White did not provide a reason for his decision. InformationWeek, however, notes that his position could not have been easy. White's posts often elicited hundreds of responses from Vista users complaining about the OS's numerous glitches and quirks.

What would shed more light on this is whether White had access to technical staff who could provide behind the scenes information and support when responding to these users.

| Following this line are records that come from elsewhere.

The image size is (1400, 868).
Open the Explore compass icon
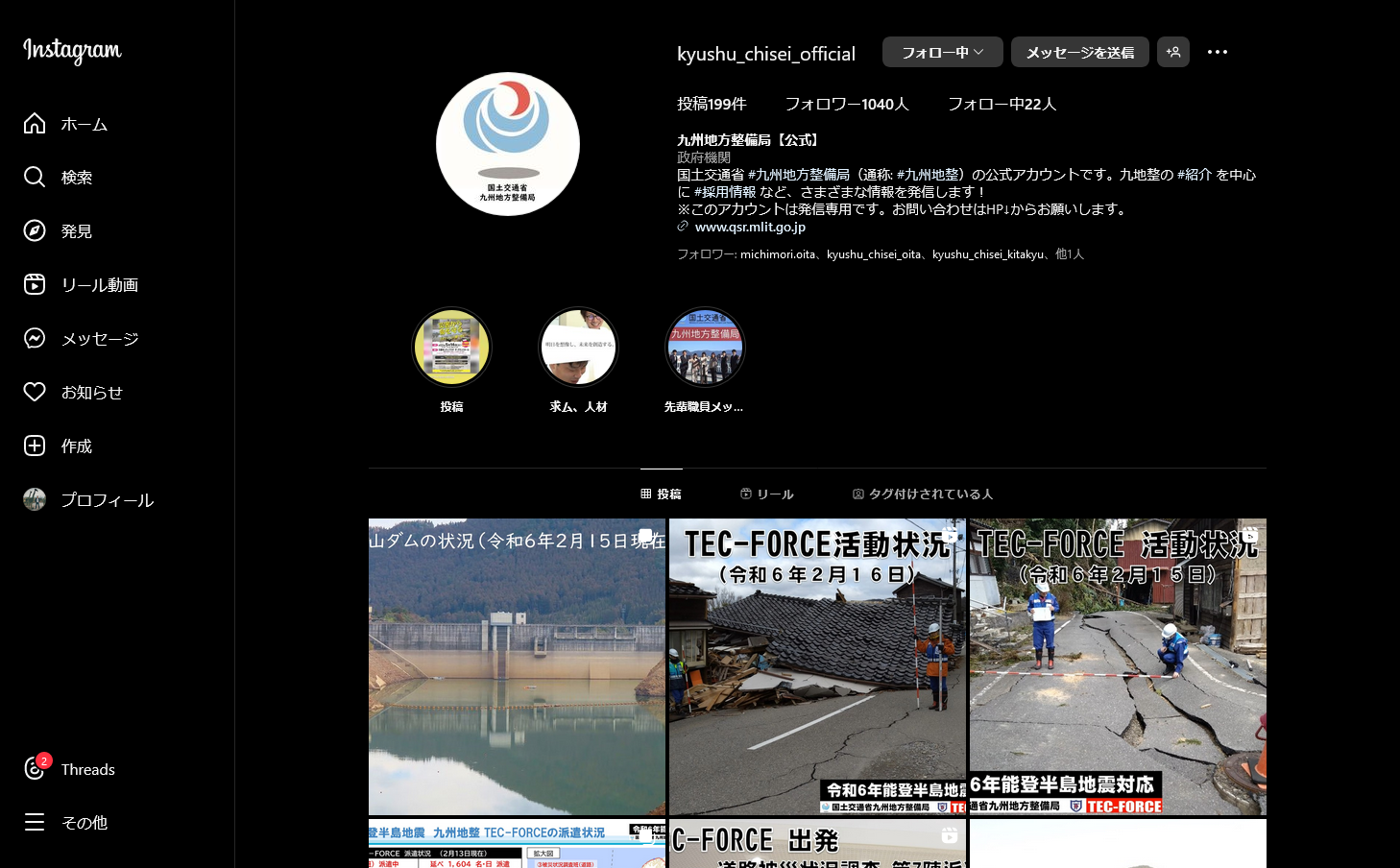[x=35, y=231]
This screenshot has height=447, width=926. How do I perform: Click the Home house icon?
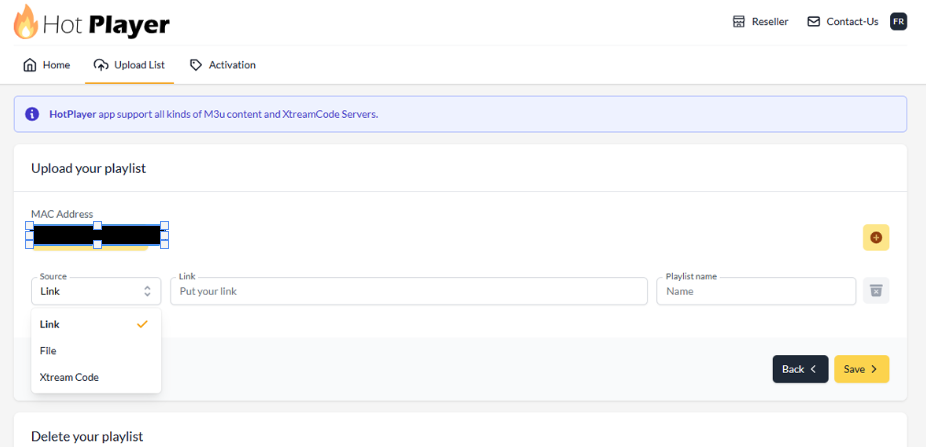[x=29, y=65]
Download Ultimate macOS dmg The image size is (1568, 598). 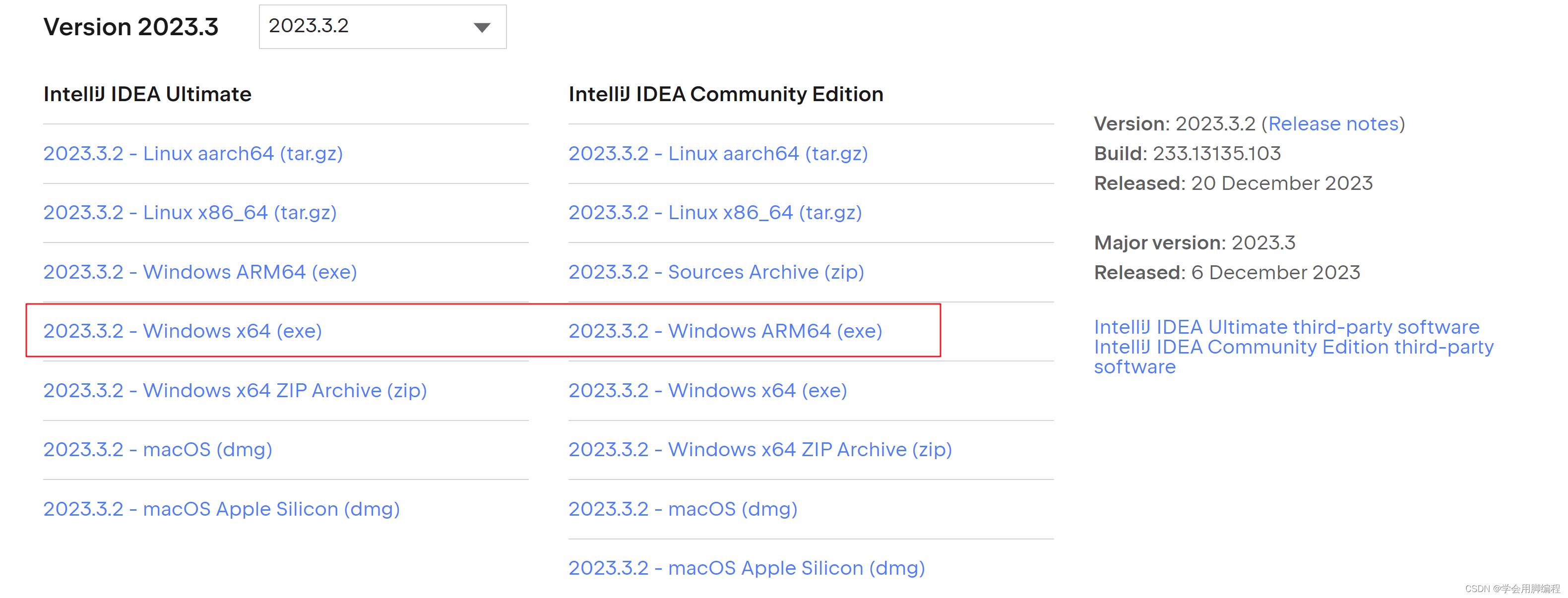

Further, whether these staff had an idea and an understanding of why it is important to respond to these users, and the Web 2.0 world, where two way interaction and many to many communication is the norm.

If he was left out there in the cold on his own, it's no surprise he resigned.

Where do i go? (0)

Anonymous Coward | more than 6 years ago | (#22943952)

Where do I find the posting for the open position?

Just what the world needs... (-1, Offtopic)

Anonymous Coward | more than 6 years ago | (#22943958)

moar internetfags.

'Internet friendly' and ms do not mix. (1)

sjwest (948274) | more than 6 years ago | (#22943976)

You just know that Steve wants to throw a chair. Btw never read him.

Note on the wall (1)

Ariastis (797888) | more than 6 years ago | (#22943980)

Last one out - please close the lights.

web 2.0. talent? (1)

eknagy (1056622) | more than 6 years ago | (#22943992)

Huhh? Web 2.0 talent?

New Vista-Bashing Blog (4, Insightful)

lancejjj (924211) | more than 6 years ago | (#22944012)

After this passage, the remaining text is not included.